12 Ye are not kept strait in vs, but ye are kept strait in your owne bowels.
Gij zijt niet nauw in ons, maar gij zijt nauw in uw ingewanden.
13 Nowe for the same recompence, I speake as to my children, Be you also inlarged.
Nu, om dezelfde vergelding te doen, ik spreek als tot mijn kinderen) zo wordt gij ook uitgebreid.
14 Be not vnequally yoked with the infidels: for what fellowship hath righteousnesse with vnrighteousnesse? and what communion hath light with darkenesse?

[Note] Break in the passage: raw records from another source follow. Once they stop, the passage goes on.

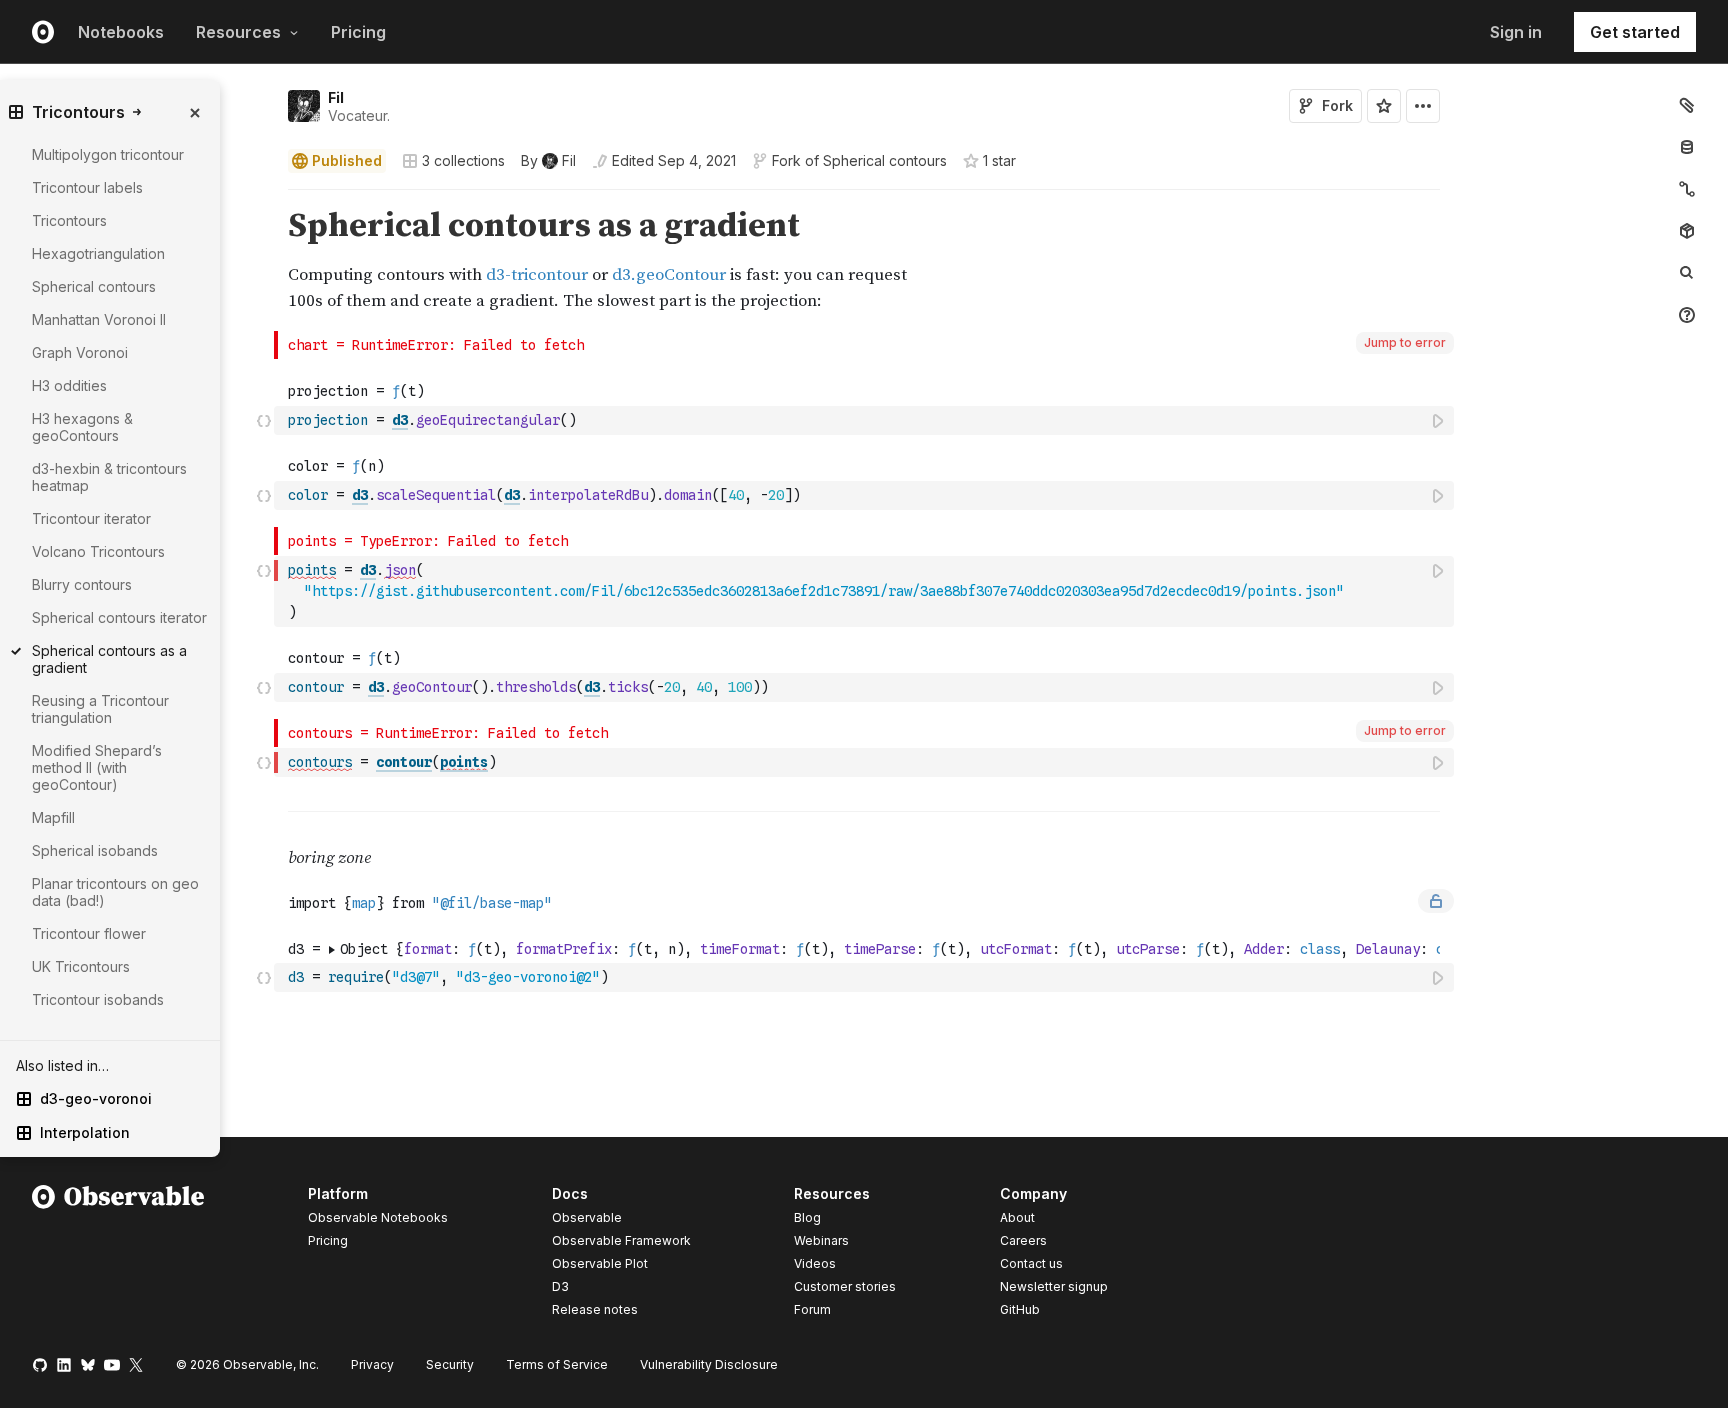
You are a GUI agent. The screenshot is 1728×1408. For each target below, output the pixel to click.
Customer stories (845, 1286)
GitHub (1020, 1309)
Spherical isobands (95, 850)
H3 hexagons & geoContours (82, 427)
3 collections (463, 161)
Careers (1023, 1240)
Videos (815, 1263)
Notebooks (121, 32)
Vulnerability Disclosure (709, 1364)
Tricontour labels (87, 187)
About (1017, 1217)
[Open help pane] (1687, 315)
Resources (238, 32)
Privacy (372, 1364)
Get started (1635, 32)
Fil (336, 97)
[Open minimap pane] (1687, 189)
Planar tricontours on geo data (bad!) (115, 892)
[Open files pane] (1687, 105)
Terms (557, 1364)
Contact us (1031, 1264)
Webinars (821, 1240)
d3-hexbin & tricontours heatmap (109, 477)
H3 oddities (69, 385)
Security (450, 1364)
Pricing (358, 32)
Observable (587, 1217)
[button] (264, 198)
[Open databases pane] (1687, 147)
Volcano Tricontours (98, 551)
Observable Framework (621, 1240)
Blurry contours (82, 584)
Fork (1337, 105)
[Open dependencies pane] (1687, 231)
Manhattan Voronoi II (99, 319)
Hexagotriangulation (98, 253)
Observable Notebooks (378, 1217)
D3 (560, 1286)
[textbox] (866, 420)
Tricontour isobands (98, 999)
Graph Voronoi (80, 352)
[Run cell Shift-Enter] (1439, 420)
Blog (807, 1217)
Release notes (595, 1309)
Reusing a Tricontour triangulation (100, 709)
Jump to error (1405, 342)
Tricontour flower (89, 933)
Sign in (1516, 32)
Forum (812, 1309)
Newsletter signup (1054, 1287)
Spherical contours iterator (119, 617)
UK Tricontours (81, 966)
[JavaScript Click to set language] (264, 420)
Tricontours (69, 220)
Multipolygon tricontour (108, 154)
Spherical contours (885, 160)
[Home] (118, 1255)
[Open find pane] (1687, 273)
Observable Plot (600, 1263)
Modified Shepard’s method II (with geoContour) (97, 767)
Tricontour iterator (91, 518)
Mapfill (53, 817)
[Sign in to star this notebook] (1384, 106)
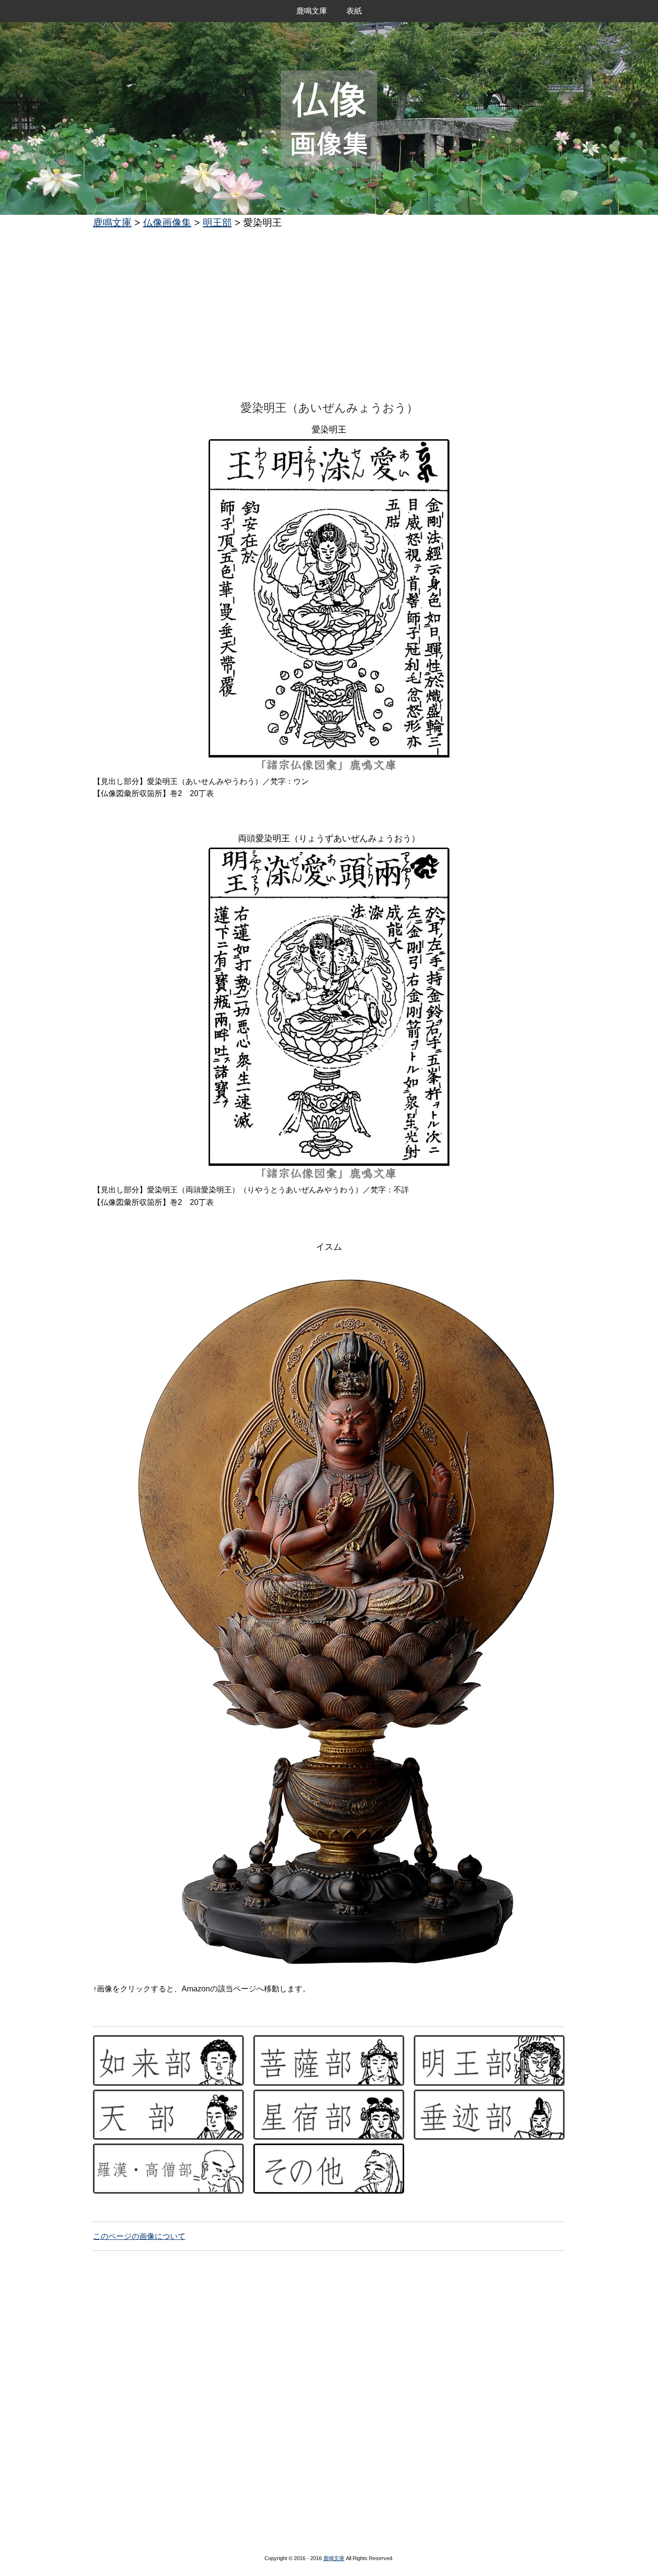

Trekt niet een ander juk aan met de ongelovigen; want wat mededeel heeft de gerechtigheid met de ongerechtigheid, en wat gemeenschap heeft het licht met de duisternis?
15 And what concord hath Christ with Belial? or what part hath the beleeuer with the infidell?
En wat samenstemming heeft Christus met Belial, of wat deel heeft de gelovige met den ongelovige?
16 And what agreement hath the Temple of God with idols? for ye are the Temple of the liuing God: as God hath said, I will dwell among them, and walke there: and I will be their God, and they shalbe my people.
Of wat samenvoeging heeft de tempel Gods met de afgoden? Want gij zijt de tempel des levenden Gods; gelijkerwijs God gezegd heeft: Ik zal in hen wonen, en Ik zal onder hen wandelen; en Ik zal hun God zijn, en zij zullen Mij een volk zijn.
17 Wherefore come out from among them, and separate your selues, saith the Lord, and touch none vncleane thing, and I wil receiue you.
Daarom gaat uit het midden van hen, en scheidt u af, zegt de Heere, en raakt niet aan hetgeen onrein is, en Ik zal ulieden aannemen.
18 And I will be a Father vnto you, and ye shalbe my sonnes and daughters, saith the Lord almightie.
En Ik zal u tot een Vader zijn, en gij zult Mij tot zonen en dochteren zijn, zegt de Heere, de Almachtige.